Reproduce each of the items below word for word.
◇ ◇ ◇ ◇ ◇ ◇ ◇
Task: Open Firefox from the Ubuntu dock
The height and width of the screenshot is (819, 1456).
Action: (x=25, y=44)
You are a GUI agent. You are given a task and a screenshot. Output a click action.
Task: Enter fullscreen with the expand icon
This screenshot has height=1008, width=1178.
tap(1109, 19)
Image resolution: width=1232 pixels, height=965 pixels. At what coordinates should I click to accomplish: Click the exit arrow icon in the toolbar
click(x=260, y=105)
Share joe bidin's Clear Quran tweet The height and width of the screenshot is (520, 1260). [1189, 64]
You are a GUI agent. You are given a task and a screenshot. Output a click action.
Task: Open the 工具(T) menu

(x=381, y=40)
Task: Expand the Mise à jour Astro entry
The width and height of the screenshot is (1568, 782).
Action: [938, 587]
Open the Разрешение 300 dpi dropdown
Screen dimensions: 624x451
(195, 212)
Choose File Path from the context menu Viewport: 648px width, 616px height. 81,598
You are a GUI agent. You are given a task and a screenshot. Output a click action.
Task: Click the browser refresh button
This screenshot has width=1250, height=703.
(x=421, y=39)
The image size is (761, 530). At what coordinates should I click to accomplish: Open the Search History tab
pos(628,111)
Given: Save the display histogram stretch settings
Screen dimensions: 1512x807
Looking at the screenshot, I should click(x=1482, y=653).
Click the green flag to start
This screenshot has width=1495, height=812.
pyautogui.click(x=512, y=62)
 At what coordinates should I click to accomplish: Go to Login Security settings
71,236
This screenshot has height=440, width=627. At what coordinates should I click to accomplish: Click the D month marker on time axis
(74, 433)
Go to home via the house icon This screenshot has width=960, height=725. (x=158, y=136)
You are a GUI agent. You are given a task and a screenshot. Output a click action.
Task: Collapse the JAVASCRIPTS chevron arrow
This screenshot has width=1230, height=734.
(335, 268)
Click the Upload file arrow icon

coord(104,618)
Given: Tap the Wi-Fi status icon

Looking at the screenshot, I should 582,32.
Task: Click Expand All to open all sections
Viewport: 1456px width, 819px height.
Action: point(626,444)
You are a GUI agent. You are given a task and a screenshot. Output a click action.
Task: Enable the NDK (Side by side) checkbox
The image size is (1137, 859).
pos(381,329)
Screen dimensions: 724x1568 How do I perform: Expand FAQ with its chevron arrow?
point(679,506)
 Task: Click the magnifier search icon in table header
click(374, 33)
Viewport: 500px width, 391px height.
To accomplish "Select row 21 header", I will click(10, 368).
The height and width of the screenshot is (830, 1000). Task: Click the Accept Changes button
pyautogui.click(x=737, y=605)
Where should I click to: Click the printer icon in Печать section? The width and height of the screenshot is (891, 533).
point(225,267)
◇ ◇ ◇ ◇ ◇ ◇ ◇
Exercise result:
Task: Open Firefox from the Ubuntu dock
The height and width of the screenshot is (819, 1456).
Action: (x=25, y=44)
You are a GUI agent. You are given a task and a screenshot. Output a click action.
Task: Enter fullscreen with the expand icon
This screenshot has height=1008, width=1178.
tap(1109, 19)
Image resolution: width=1232 pixels, height=965 pixels. At what coordinates should I click to accomplish: Click the exit arrow icon in the toolbar
click(x=260, y=105)
Share joe bidin's Clear Quran tweet The height and width of the screenshot is (520, 1260). [1189, 64]
You are a GUI agent. You are given a task and a screenshot. Output a click action.
Task: Open the 工具(T) menu

(x=381, y=40)
Task: Expand the Mise à jour Astro entry
The width and height of the screenshot is (1568, 782).
Action: [938, 587]
Open the Разрешение 300 dpi dropdown
Screen dimensions: 624x451
(195, 212)
Choose File Path from the context menu Viewport: 648px width, 616px height. 81,598
You are a GUI agent. You are given a task and a screenshot. Output a click action.
Task: Click the browser refresh button
This screenshot has width=1250, height=703.
(x=421, y=39)
The image size is (761, 530). At what coordinates should I click to accomplish: Open the Search History tab
pos(628,111)
Given: Save the display histogram stretch settings
Screen dimensions: 1512x807
Looking at the screenshot, I should click(x=1482, y=653).
Click the green flag to start
This screenshot has width=1495, height=812.
pyautogui.click(x=512, y=62)
 At what coordinates should I click to accomplish: Go to Login Security settings
71,236
This screenshot has height=440, width=627. At what coordinates should I click to accomplish: Click the D month marker on time axis
(74, 433)
Go to home via the house icon This screenshot has width=960, height=725. (x=158, y=136)
You are a GUI agent. You are given a task and a screenshot. Output a click action.
Task: Collapse the JAVASCRIPTS chevron arrow
This screenshot has width=1230, height=734.
(335, 268)
Click the Upload file arrow icon

coord(104,618)
Given: Tap the Wi-Fi status icon

Looking at the screenshot, I should 582,32.
Task: Click Expand All to open all sections
Viewport: 1456px width, 819px height.
Action: point(626,444)
You are a GUI agent. You are given a task and a screenshot. Output a click action.
Task: Enable the NDK (Side by side) checkbox
The image size is (1137, 859).
pos(381,329)
Screen dimensions: 724x1568 How do I perform: Expand FAQ with its chevron arrow?
point(679,506)
 Task: Click the magnifier search icon in table header
click(374, 33)
Viewport: 500px width, 391px height.
To accomplish "Select row 21 header", I will click(10, 368).
The height and width of the screenshot is (830, 1000). Task: Click the Accept Changes button
pyautogui.click(x=737, y=605)
Where should I click to: Click the printer icon in Печать section? The width and height of the screenshot is (891, 533).
point(225,267)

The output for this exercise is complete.